▶ **Try it**: In the entries below, find the line with "Click Add to" and the line with "Given: Zoom in using the magnifier plus icon". Return those two lines and all lines between them, exactly.
---+---
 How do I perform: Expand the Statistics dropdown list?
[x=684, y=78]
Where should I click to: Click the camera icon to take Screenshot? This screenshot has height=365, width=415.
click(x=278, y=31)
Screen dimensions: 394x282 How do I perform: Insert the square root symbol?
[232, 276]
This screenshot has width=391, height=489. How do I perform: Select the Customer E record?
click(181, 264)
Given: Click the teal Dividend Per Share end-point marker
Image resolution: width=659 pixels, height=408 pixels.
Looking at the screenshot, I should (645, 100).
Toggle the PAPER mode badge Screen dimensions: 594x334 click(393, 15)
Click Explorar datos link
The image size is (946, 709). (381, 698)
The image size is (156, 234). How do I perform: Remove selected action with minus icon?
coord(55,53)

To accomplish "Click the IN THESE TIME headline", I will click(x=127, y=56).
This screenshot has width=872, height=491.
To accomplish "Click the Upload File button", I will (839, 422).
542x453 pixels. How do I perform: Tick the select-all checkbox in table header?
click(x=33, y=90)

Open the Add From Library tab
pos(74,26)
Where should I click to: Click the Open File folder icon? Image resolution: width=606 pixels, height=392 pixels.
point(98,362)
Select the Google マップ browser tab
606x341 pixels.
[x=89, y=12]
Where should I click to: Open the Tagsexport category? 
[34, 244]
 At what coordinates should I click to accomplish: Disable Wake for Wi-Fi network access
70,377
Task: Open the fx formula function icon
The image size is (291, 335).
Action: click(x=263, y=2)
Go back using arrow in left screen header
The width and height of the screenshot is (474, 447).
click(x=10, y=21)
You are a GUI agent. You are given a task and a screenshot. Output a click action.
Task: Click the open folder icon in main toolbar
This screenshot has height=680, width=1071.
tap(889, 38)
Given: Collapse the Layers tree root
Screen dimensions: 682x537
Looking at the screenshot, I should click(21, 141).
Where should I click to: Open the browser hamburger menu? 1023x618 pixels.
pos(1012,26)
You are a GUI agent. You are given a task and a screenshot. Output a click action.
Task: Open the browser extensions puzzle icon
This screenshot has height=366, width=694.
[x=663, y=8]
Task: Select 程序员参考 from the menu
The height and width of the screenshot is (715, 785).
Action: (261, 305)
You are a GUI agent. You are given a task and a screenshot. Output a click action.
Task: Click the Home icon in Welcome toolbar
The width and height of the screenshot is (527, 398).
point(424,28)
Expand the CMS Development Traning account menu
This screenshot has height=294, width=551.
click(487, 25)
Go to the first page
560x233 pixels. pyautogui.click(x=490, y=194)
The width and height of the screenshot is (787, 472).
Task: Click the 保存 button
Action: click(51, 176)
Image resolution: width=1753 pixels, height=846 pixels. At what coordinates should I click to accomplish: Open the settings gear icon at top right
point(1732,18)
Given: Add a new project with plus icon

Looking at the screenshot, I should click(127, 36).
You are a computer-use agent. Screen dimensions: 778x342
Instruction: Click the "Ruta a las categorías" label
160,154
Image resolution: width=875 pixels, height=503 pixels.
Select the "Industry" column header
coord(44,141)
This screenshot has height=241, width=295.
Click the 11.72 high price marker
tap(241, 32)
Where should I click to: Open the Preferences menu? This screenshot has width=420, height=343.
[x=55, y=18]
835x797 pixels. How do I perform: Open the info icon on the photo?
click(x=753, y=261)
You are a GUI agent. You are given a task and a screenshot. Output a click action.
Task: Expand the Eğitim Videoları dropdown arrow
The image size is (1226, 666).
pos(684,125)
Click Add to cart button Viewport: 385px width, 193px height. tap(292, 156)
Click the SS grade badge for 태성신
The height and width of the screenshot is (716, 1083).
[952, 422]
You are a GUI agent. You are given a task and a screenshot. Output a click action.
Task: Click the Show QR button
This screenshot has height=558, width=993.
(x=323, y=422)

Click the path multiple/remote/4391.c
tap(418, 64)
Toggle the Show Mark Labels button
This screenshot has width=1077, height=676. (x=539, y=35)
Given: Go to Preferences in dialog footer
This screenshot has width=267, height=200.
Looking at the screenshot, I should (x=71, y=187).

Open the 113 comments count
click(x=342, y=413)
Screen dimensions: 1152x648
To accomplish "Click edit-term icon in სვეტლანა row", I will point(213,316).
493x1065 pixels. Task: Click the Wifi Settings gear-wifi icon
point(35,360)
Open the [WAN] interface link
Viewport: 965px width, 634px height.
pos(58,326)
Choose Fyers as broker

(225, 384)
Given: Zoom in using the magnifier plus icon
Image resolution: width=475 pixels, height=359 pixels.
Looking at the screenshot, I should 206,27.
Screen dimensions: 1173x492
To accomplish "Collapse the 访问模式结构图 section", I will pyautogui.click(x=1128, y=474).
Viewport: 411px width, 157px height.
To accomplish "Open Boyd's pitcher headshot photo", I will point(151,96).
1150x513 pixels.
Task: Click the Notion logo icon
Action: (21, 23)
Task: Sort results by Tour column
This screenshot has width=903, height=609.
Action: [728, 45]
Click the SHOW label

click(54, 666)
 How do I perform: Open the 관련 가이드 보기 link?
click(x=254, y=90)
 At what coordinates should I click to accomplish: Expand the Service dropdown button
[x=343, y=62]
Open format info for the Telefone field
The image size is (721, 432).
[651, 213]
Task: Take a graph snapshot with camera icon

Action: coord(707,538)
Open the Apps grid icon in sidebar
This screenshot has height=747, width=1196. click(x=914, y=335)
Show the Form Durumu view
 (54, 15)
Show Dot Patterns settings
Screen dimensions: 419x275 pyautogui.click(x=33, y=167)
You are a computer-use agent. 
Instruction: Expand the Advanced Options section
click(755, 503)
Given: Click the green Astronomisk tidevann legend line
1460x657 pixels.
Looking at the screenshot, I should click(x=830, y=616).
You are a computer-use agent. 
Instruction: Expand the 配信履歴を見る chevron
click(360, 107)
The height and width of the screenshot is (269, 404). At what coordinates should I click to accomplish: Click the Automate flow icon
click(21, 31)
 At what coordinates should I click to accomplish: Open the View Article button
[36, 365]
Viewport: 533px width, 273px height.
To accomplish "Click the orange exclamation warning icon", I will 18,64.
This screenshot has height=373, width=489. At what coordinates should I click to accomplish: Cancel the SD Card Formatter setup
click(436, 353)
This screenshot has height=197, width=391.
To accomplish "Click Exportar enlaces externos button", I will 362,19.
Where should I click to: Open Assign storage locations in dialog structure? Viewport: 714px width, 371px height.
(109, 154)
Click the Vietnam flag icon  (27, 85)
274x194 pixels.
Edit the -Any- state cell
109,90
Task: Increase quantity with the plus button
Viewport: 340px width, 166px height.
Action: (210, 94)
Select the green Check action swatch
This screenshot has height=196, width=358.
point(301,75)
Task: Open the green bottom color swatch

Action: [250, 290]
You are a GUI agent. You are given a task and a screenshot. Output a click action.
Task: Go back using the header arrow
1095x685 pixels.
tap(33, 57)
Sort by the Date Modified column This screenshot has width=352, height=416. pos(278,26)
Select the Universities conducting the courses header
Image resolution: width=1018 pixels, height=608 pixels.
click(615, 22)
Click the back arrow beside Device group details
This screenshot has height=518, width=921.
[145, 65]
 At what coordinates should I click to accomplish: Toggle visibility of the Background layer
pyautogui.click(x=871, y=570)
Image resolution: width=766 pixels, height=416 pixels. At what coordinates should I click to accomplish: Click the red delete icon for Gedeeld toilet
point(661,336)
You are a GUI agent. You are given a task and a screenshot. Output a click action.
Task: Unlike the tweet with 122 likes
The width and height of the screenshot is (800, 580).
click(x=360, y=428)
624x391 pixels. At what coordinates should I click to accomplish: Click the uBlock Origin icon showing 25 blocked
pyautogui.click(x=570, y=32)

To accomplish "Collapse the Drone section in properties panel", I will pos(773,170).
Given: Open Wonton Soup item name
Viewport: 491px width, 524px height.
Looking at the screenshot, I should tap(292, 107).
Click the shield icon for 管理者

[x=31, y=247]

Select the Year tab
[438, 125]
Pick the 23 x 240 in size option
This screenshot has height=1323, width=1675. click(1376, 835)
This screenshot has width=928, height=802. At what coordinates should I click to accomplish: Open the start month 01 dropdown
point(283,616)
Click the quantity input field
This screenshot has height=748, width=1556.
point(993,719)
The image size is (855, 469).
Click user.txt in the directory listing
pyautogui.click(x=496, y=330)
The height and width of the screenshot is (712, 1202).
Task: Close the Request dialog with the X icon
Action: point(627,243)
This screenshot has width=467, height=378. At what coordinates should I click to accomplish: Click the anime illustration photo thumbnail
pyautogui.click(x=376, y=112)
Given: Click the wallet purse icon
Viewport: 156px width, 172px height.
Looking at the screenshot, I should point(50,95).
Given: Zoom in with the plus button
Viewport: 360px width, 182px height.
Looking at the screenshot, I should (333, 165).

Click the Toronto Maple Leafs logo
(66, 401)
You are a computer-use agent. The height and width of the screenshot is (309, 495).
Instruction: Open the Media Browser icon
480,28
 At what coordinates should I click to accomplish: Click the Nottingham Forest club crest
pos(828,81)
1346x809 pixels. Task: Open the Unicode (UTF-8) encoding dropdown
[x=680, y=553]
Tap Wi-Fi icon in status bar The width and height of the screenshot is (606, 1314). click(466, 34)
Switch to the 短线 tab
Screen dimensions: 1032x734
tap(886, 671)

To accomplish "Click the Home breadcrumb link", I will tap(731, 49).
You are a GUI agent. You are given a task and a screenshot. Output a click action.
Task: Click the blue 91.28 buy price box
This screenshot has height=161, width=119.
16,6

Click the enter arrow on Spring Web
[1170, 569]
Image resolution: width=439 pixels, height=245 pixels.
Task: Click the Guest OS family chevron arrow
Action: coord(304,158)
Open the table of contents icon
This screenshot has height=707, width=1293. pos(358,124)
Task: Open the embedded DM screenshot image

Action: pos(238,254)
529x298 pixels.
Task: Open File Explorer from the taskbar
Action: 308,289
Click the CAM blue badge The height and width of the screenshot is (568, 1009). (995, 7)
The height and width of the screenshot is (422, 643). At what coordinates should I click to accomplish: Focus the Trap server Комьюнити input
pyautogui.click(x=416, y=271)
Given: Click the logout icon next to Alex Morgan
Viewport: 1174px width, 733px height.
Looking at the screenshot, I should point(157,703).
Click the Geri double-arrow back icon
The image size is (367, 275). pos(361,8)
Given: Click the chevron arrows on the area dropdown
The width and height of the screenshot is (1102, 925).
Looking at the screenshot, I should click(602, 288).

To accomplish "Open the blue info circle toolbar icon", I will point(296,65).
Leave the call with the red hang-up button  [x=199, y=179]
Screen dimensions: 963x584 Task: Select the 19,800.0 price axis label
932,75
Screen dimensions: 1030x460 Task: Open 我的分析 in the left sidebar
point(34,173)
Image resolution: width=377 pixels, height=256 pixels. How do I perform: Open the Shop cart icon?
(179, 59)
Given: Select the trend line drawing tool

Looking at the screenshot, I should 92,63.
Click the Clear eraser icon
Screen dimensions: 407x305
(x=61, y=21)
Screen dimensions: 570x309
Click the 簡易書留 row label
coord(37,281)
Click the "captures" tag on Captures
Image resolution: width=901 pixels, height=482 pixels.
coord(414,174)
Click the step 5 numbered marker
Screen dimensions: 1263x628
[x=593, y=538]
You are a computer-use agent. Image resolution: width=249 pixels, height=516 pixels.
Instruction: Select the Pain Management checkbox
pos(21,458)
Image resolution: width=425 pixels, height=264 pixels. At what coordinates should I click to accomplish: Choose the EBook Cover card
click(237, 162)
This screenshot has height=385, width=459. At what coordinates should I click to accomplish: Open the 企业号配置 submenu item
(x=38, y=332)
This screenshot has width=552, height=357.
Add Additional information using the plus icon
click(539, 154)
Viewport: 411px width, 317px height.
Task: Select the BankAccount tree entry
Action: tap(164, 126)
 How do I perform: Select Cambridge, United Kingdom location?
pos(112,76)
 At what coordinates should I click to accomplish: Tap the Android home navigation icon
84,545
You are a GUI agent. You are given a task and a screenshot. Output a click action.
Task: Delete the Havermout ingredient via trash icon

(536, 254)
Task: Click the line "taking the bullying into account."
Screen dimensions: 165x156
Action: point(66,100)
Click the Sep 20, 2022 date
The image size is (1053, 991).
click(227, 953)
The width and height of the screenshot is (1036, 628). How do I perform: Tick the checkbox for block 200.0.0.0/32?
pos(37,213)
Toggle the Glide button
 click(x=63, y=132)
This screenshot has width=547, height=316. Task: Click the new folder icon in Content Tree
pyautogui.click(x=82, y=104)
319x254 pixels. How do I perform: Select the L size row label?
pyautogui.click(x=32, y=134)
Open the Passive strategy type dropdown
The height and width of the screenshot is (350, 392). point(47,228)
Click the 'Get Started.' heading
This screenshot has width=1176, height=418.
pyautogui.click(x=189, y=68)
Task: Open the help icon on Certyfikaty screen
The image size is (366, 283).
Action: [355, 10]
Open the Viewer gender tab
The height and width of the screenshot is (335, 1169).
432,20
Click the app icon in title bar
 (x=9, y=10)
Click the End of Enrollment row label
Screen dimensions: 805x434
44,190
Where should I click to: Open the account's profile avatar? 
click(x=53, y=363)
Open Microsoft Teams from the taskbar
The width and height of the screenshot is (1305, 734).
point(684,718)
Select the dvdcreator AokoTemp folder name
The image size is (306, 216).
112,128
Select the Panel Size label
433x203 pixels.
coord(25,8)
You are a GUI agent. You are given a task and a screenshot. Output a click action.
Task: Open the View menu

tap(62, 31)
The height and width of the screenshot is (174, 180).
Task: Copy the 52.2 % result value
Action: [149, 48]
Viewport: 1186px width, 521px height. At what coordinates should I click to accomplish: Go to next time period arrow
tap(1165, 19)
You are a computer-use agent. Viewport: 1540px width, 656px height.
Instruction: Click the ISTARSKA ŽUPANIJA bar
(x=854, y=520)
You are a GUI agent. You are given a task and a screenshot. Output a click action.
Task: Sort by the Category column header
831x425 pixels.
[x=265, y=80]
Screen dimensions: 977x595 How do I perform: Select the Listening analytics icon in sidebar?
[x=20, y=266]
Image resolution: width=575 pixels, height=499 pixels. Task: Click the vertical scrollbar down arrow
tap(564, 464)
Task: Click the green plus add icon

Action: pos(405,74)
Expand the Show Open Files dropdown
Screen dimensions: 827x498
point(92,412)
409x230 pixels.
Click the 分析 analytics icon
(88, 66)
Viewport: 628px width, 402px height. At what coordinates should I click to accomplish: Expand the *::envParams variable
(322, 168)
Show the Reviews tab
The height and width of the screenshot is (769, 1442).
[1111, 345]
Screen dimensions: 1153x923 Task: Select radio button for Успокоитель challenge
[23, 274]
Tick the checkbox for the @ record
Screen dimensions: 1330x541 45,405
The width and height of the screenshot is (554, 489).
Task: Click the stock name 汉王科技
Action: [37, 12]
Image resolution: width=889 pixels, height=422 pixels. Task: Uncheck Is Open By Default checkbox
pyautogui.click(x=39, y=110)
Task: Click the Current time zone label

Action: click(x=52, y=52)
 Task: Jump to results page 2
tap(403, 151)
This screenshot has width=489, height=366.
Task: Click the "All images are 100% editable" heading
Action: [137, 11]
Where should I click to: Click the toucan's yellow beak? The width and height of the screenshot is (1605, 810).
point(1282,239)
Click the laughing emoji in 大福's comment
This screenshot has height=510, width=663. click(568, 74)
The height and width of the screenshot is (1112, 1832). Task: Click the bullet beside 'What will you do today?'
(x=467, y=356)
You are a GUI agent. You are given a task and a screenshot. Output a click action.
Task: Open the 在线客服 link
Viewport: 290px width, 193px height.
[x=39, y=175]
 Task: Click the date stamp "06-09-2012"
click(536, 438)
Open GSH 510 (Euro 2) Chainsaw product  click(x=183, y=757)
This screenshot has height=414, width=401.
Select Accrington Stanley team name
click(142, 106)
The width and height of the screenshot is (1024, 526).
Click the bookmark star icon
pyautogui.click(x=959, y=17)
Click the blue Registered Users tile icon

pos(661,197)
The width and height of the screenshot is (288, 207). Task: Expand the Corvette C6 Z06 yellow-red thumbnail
---+---
▶ **Solution to this task**:
Click Add to cart button Viewport: 385px width, 193px height. tap(292, 156)
Click the SS grade badge for 태성신
The height and width of the screenshot is (716, 1083).
[952, 422]
You are a GUI agent. You are given a task and a screenshot. Output a click action.
Task: Click the Show QR button
This screenshot has height=558, width=993.
(x=323, y=422)

Click the path multiple/remote/4391.c
tap(418, 64)
Toggle the Show Mark Labels button
This screenshot has width=1077, height=676. (x=539, y=35)
Given: Go to Preferences in dialog footer
This screenshot has width=267, height=200.
Looking at the screenshot, I should (x=71, y=187).

Open the 113 comments count
click(x=342, y=413)
Screen dimensions: 1152x648
To accomplish "Click edit-term icon in სვეტლანა row", I will point(213,316).
493x1065 pixels. Task: Click the Wifi Settings gear-wifi icon
point(35,360)
Open the [WAN] interface link
Viewport: 965px width, 634px height.
pos(58,326)
Choose Fyers as broker

(225, 384)
Given: Zoom in using the magnifier plus icon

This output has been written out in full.